I digress, however; he said, "generally, the smallest, lightest body you can finess through life will be best for overall health."
 
Joined
Aug 5, 2001
Messages
571
as far as what they put you through BUD/S and while on duty; not for me to say- chris has handled that. http://www.navysealteams.com/Caracci.htm (his 4 part workout series)


as far as BUD/S qualifying fitness tests:
http://sealchallenge.navy.mil/buds.htm
and i imagine it gets worse from there. (i dunno... picture doing that and more for 5 days straight?)


and if the navy recommends it as BUD/S prep, i imagine it can't be TOO bad.
http://sealchallenge.navy.mil/workout.htm
http://sealchallenge.navy.mil/workoutcont.htm

it appears to be almost all endurance training. distance seems to be key in the specop missions that we hear about, and probably those that we don't. check out what happened in Mogadishu. Which do you think helped the Rangers and Delta survive: brute strength, or endurance?

You've got a primary and a side-arm. Brute strength will rarely gain anything. If you've gotta go to hands, you've got endurance on your opponent, you've got training, and you've got that dedication and tenaciousness that people seem to agree are common qualities in special forces. What if you need to move some 300 pound piece of equipment somewhere? Thats why its a SEAL team (emphasis on team, not SEAL). i'm sure you've heard the stories about log PT and carrying around an IBS all day, right? :)
 
Joined
Nov 20, 2001
Messages
2,600
thanks for all the info--this is why I love BF. Good people taking time out..thanks again
 
Joined
Dec 9, 2001
Messages
482
Ken -

What great, common sense, clearly practiced insight and advice you gave all of us.

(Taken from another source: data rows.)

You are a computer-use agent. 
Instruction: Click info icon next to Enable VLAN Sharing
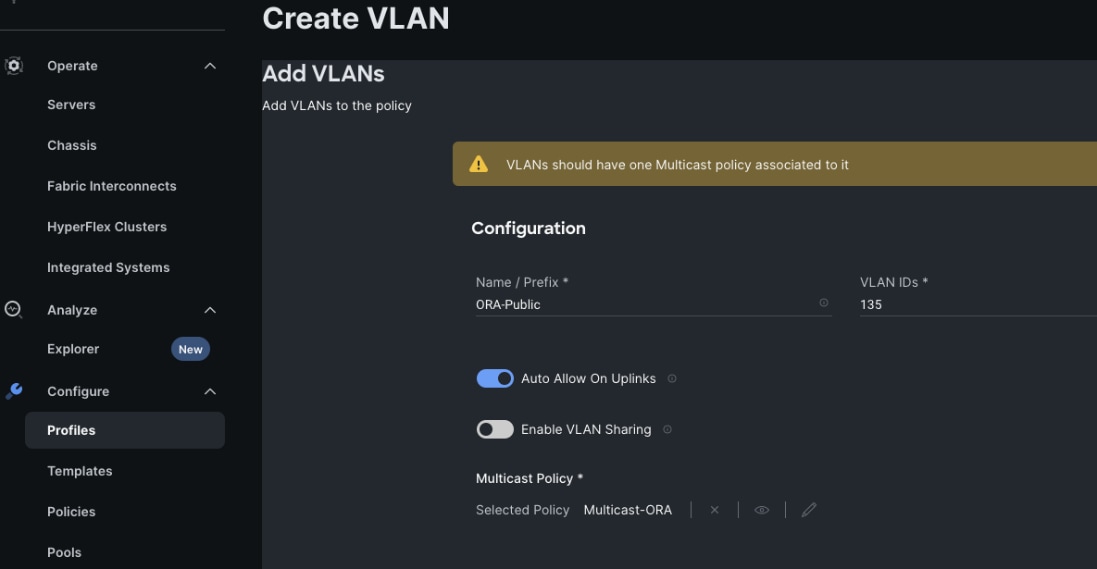click(x=667, y=430)
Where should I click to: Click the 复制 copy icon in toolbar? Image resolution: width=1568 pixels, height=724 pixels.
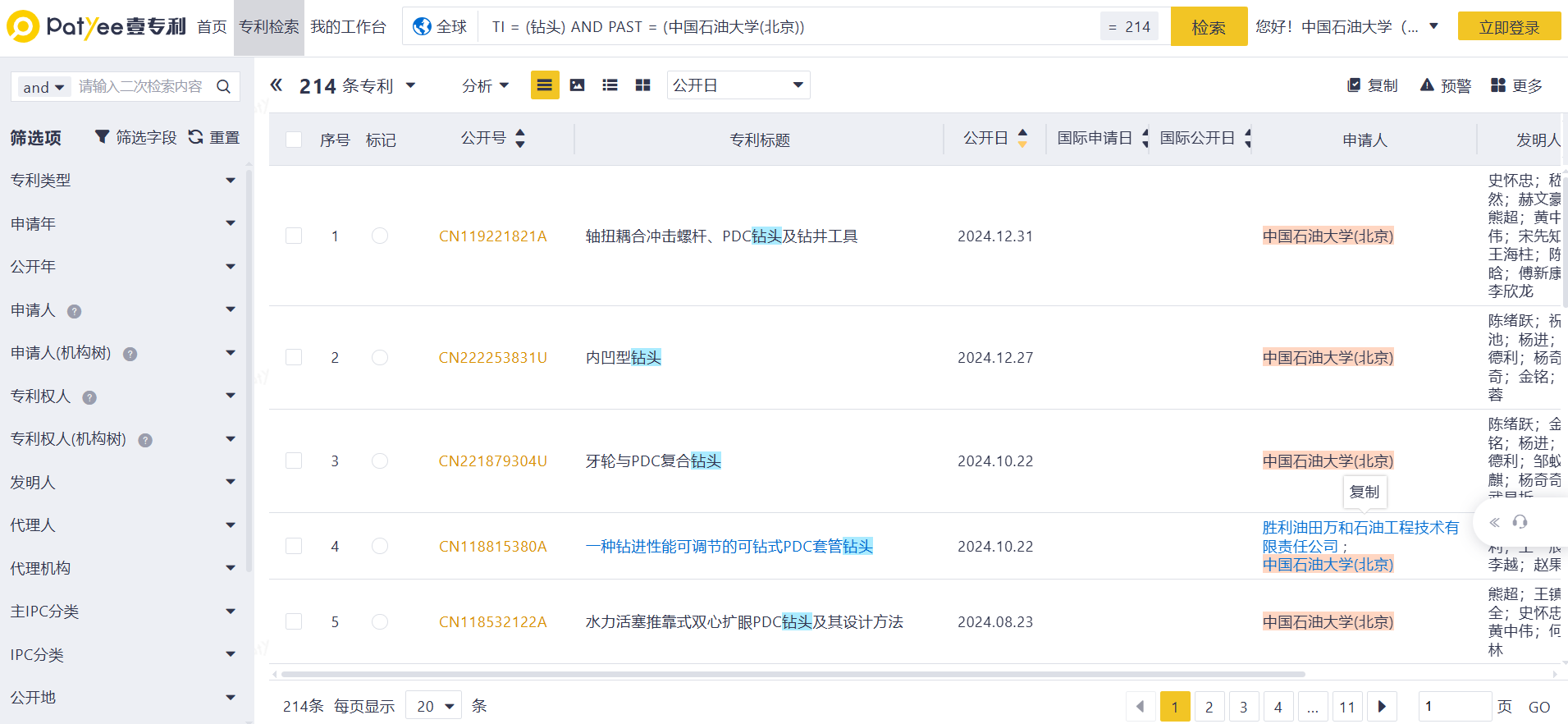coord(1354,85)
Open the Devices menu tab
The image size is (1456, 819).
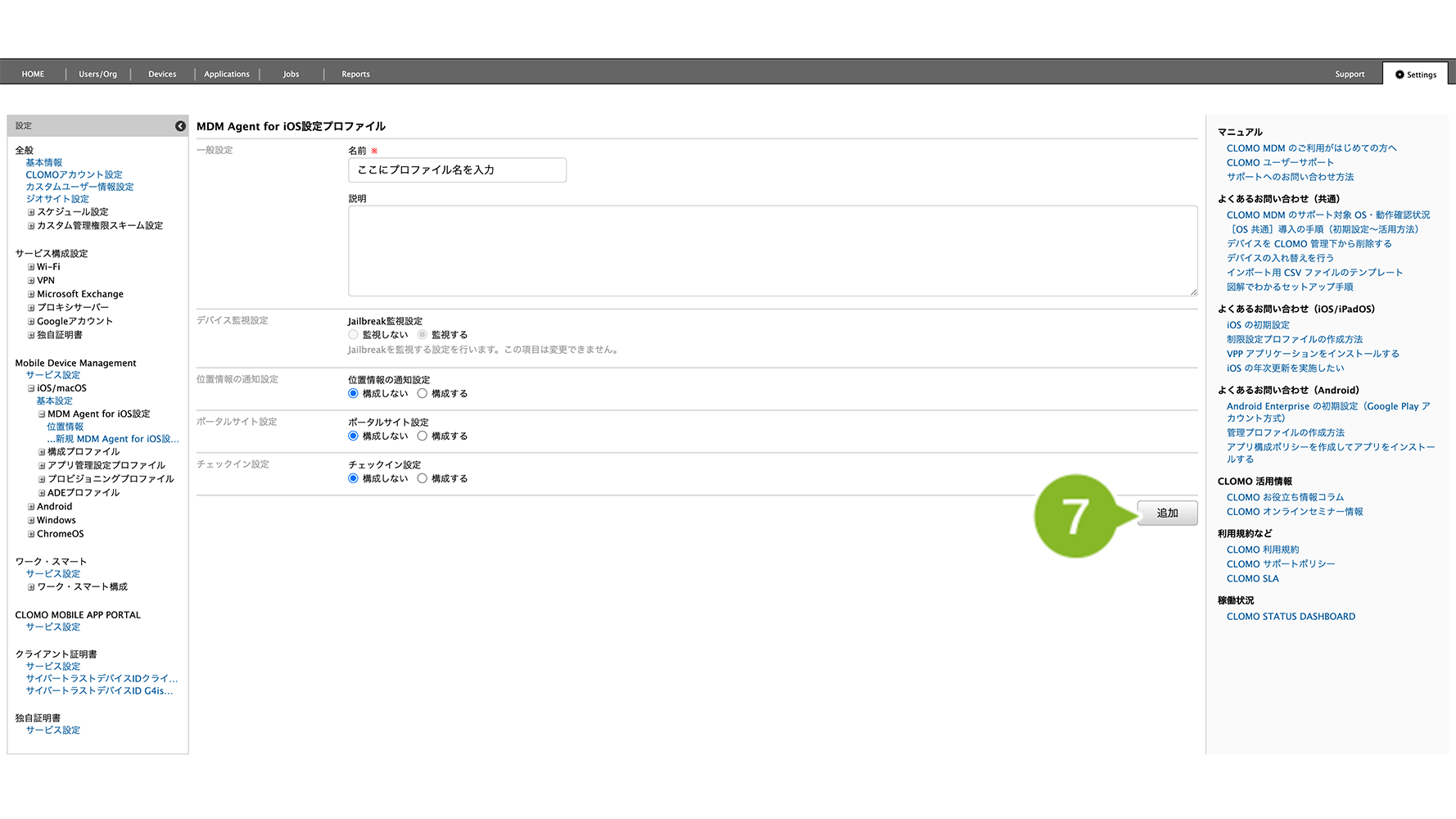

So good I copied it, printed it, and have put it under plastic in my workout book.

Thank you:)

It's been my experience over the years that the guys who hit the gym ultra hard do so because they enjoy that aspect of fitness and working out. Plus, the units now provide them with both the time and the facilities / equipment to pursue body building / shaping for all the right reasons.

Yet a far greater number of operators are content to pursue a fitness program much like what Ken describes. Balanced time and energy wise with other necessary daily activities, supplemented by a sound diet and rest, and geared toward long term fitness and durability over anything else.

This is especially important as you are injured and/or grow older.

The only time one could really be a gym rat was when you and your team was on "down time" at the flag pole. Serious deployments into primative or hostile environments of over 60 days would end up tearing you down pretty quickly. Working out was restricted to time available, and your interest in pumping anything (don't go there, fellas:rolleyes: ) after conducting mission related business 14 to 16 hours a day, 7 days a week. Physical training was most often some push-ups, sit-ups, a run and that was about it.

Once back at the flag pole you again had the luxury of becoming a gym rat, track rat, or whatever it was that flipped your switch.

Again, Ken's insight is superb. I'm very much into injury recovery and avoiding getting hurt by working out smartly these days as opposed to X-Treme bouts on the weight pile. Find a solid "peak" you can maintain for years and you'll be able to do anything anyone else can do...longer and injury free.
 
Joined
Mar 19, 1999
Messages
2,275
I like Ken's view! Although, I did buy my car because it will go very fast and not to impress others. I like to drive very fast for my own "amusement".:D
 
Joined
Aug 4, 1999
Messages
388
Great advice Ken, after 16 years of trying to kill myself with the weights I've reached a point where I need a more sensible approach to fitness. The joints just can't take it anymore. Flexibility and cardiovascular fitness are becoming far more important to me now. There's a place for weight training, IMO, it should be a small part of a total fitness program. If your going to weight train don't fall into the trap of chasing heavy lifts. Focus more on muscle endurance and full range of motion. A program that allows you to exercise consistently(free of injury induced layoffs) will get you a lot further in the long run.